Stored items:
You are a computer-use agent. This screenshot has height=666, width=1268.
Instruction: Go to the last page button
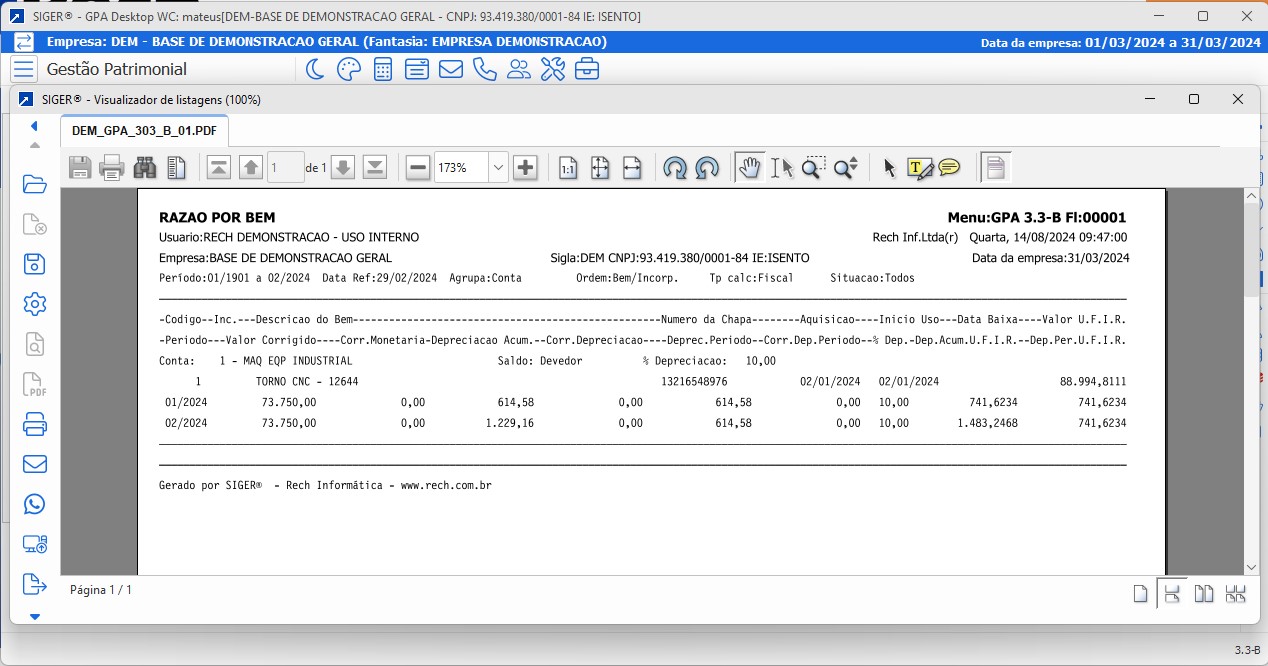[375, 168]
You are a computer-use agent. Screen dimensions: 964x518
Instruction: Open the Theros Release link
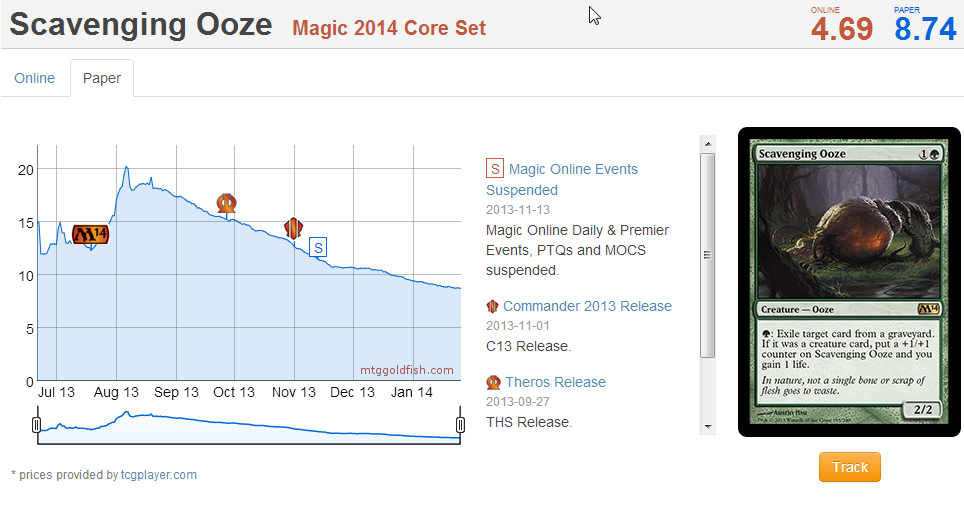pos(555,382)
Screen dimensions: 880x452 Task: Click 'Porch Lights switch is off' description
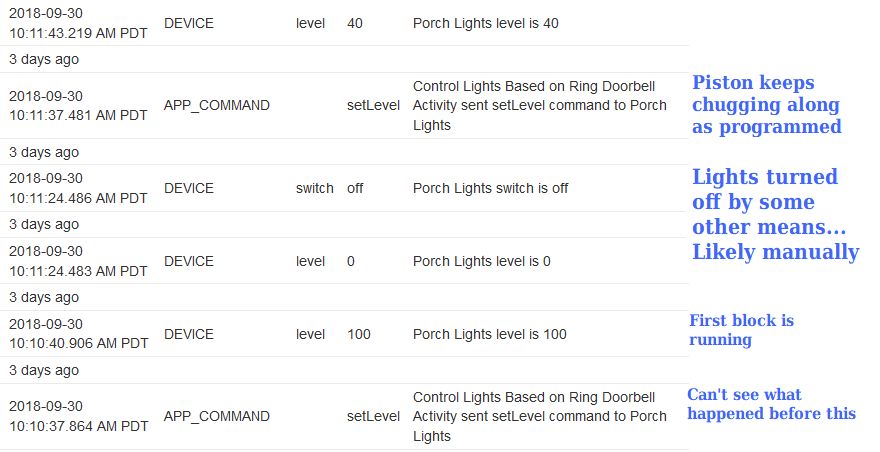(x=491, y=188)

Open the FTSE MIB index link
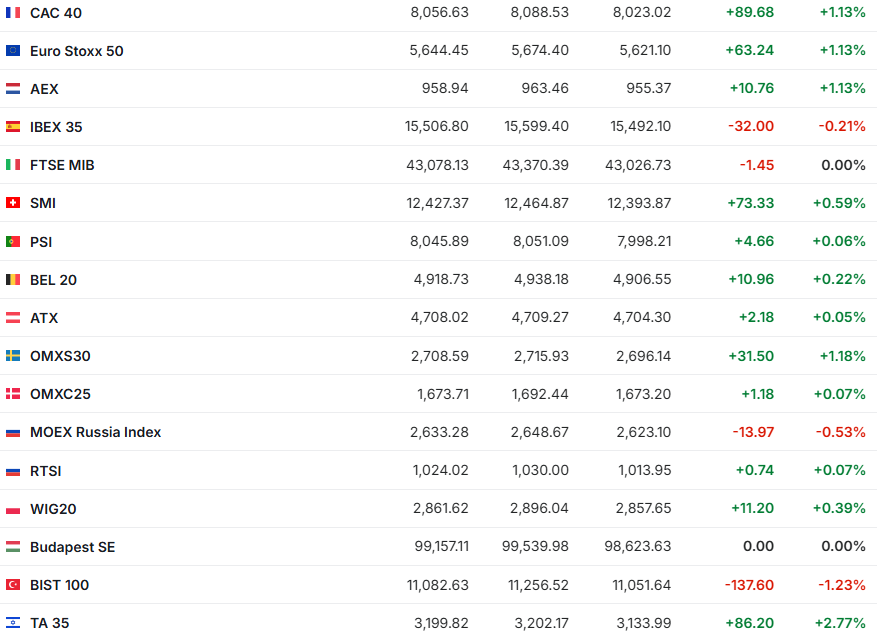click(x=62, y=165)
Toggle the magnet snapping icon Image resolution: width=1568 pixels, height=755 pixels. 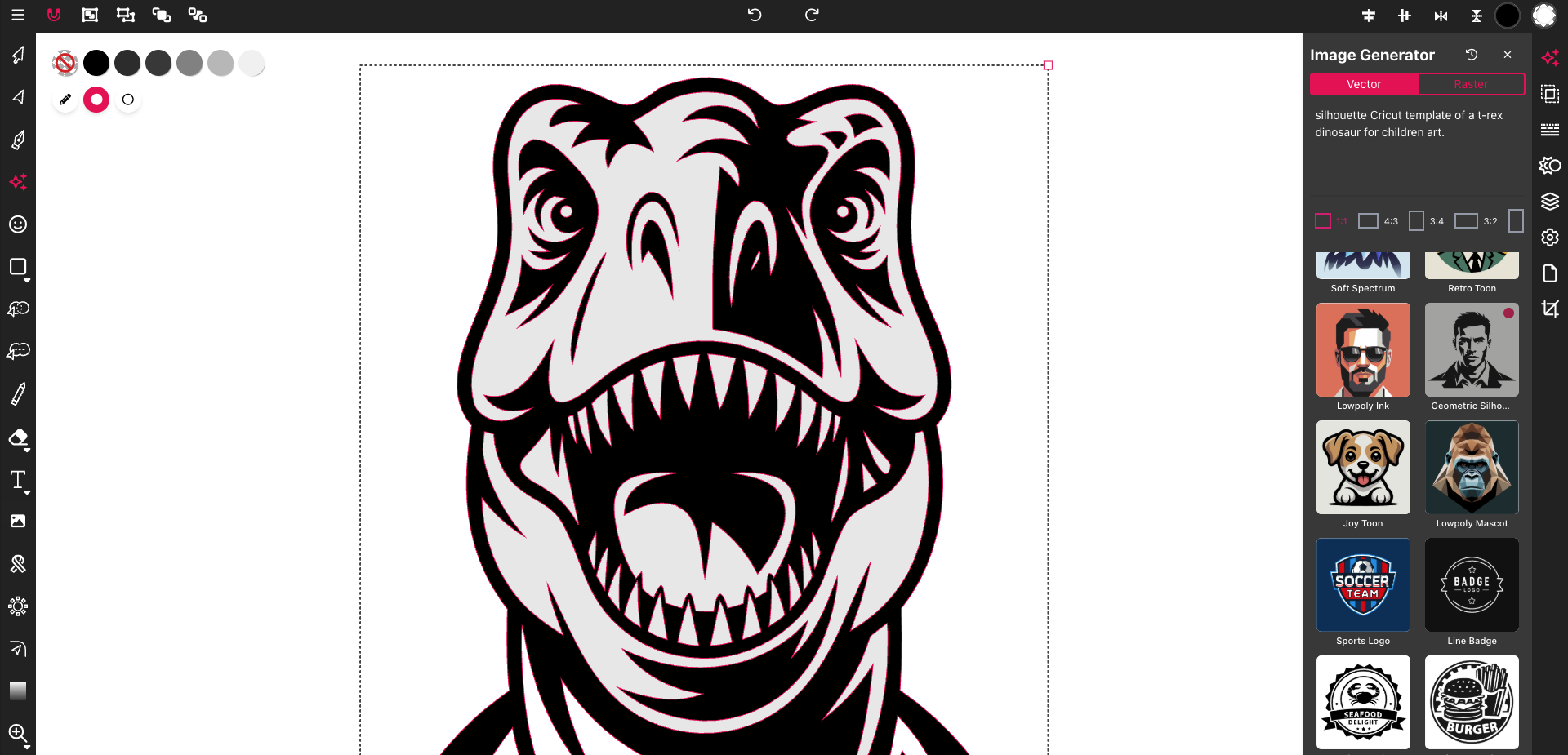[x=54, y=15]
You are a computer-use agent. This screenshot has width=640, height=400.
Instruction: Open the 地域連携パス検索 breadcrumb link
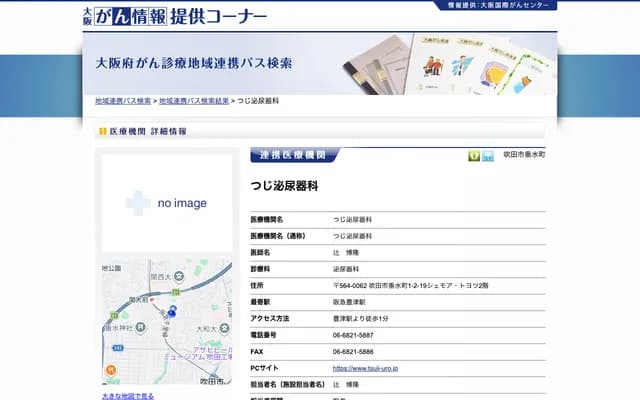point(123,101)
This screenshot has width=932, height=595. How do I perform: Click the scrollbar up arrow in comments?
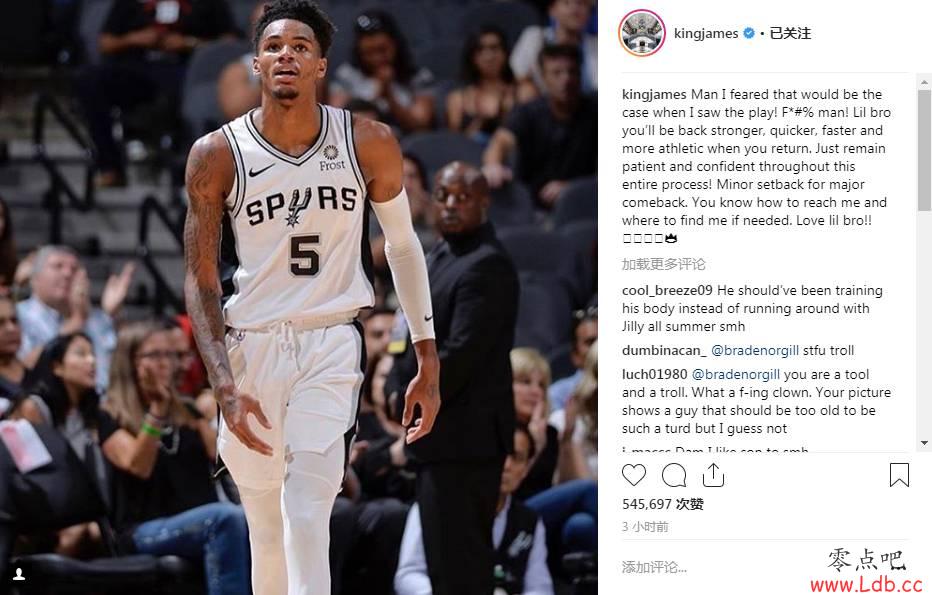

Try it:
Where the line containing "Instruction: Open the 地域連携パス検索" appears above, start there and set down each line exactly through the last line of the data; leave out every picture.

Solution to this problem:
Instruction: Open the 地域連携パス検索 breadcrumb link
point(123,101)
This screenshot has width=932, height=595. How do I perform: Click the scrollbar up arrow in comments?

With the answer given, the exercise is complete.